About five years ago, screenwriter Kelly Fremon Craig was on her way out of a meeting with James L. Brooks about a script she had written. Before she left, she turned around and said, "Nobody will ever work harder than I will."
Brooks, whose credits run from "Taxi" to "Terms of Endearment," ''Broadcast News" to "The Simpsons," was struck by the moment. As he had for Wes Anderson and Cameron Crowe, he decided to mentor Craig. And they eventually turned that script into the Toronto International Film Festival's closing night movie, "The Edge of Seventeen."
It's a coming-of-age comedy with a head-turning lead performance by Hailee Steinfeld ("True Grit") as a high-schooler plagued by a series of embarrassments, including her best friend (Haley Lu Richardson) dating her older brother (Blake Jenner). The film, which premieres Saturday in Toronto and opens in theaters Nov. 18, summons the spirit of a John Hughes film and gives the teen movie a refreshingly real, R-rated spin, capturing all of the age's awkwardness, self-doubt and quickly maturing smarts.
"It feels really good for people to watch it and say, 'Me too,'" says Craig, whose previously wrote the script for the little-seen 2009 comedy "Post Grad," starring Alexis Bledel. Brooks, who produced "Edge of Seventeen," didn't just want Craig to write the movie.
"When I sat down with him, one of the first things he said was, 'I think your voice is very specific so I think you should direct it,'" Craig recalls. "So I was like, 'Can you put that in writing?'"
But at Gracie Films, Brooks' production company, that's the modus operandi, one that differs considerably from Hollywood's typical development process.
"The whole idea of the very small company we have is: Writers are king," says Brooks. "Every writer who comes through is never rewritten. They usually direct. If they don't, they're active producers. That's the thing that makes sense for me. At three o'clock in the morning it's great if something makes sense for you."
Craig plunged into six months of research, interviewing teenagers about their daily lives. She even attended a high-school dance.
"When I went and interviewed all these kids, I asked them what movies depict your life accurately. Every single one of them said there aren't any," says Craig. "The process made me know I really wanted to pay respect to the messiness and the complicated nature of this age. It's funny but it's also painful."
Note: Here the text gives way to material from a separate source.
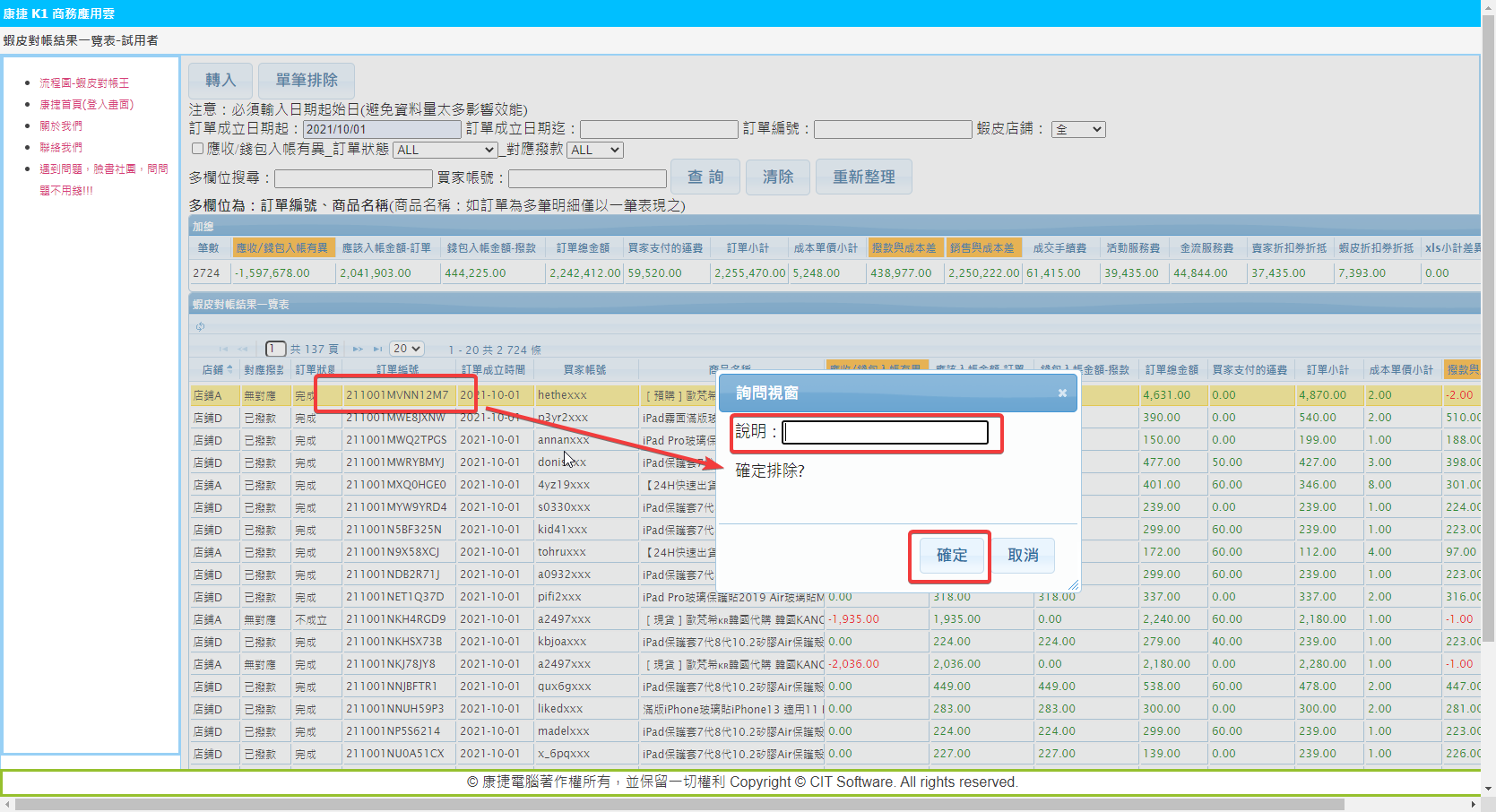This screenshot has width=1496, height=812.
Task: Open the 訂單狀態 ALL dropdown
Action: [x=445, y=150]
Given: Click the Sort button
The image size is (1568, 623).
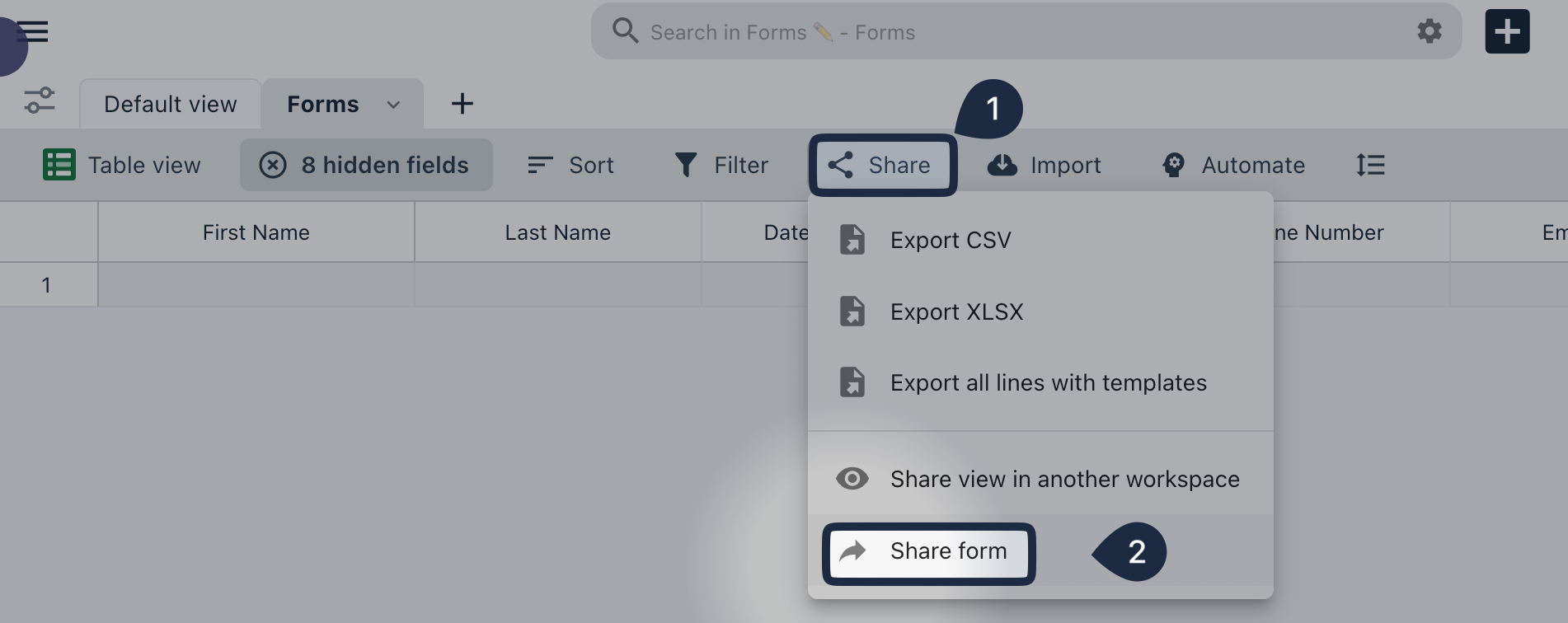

In the second draft, Brooks saw "an important writer with a new voice," he says. They later set to casting the all-important part of Nadine Byrd, a rare blend of self-deprecation and confidence. They looked at, they say, 1,000 girls before being blown away by Steinfeld. Her sarcasm-laced rapport with Woody Harrelson, who plays an unimpressed teacher, is especially winning.
The final product, Brooks says, vindicated Craig's promise to him.
"I wanted it as an abstract. Kelly was born wanting it," says Brooks. "It's hard to get a passion, a labor of love, out of the system right now. It's not encouraged the way it was. So you're going uphill. And we were able to do it, bit by bit, crises all the time. She turned out to be the real deal, all the way."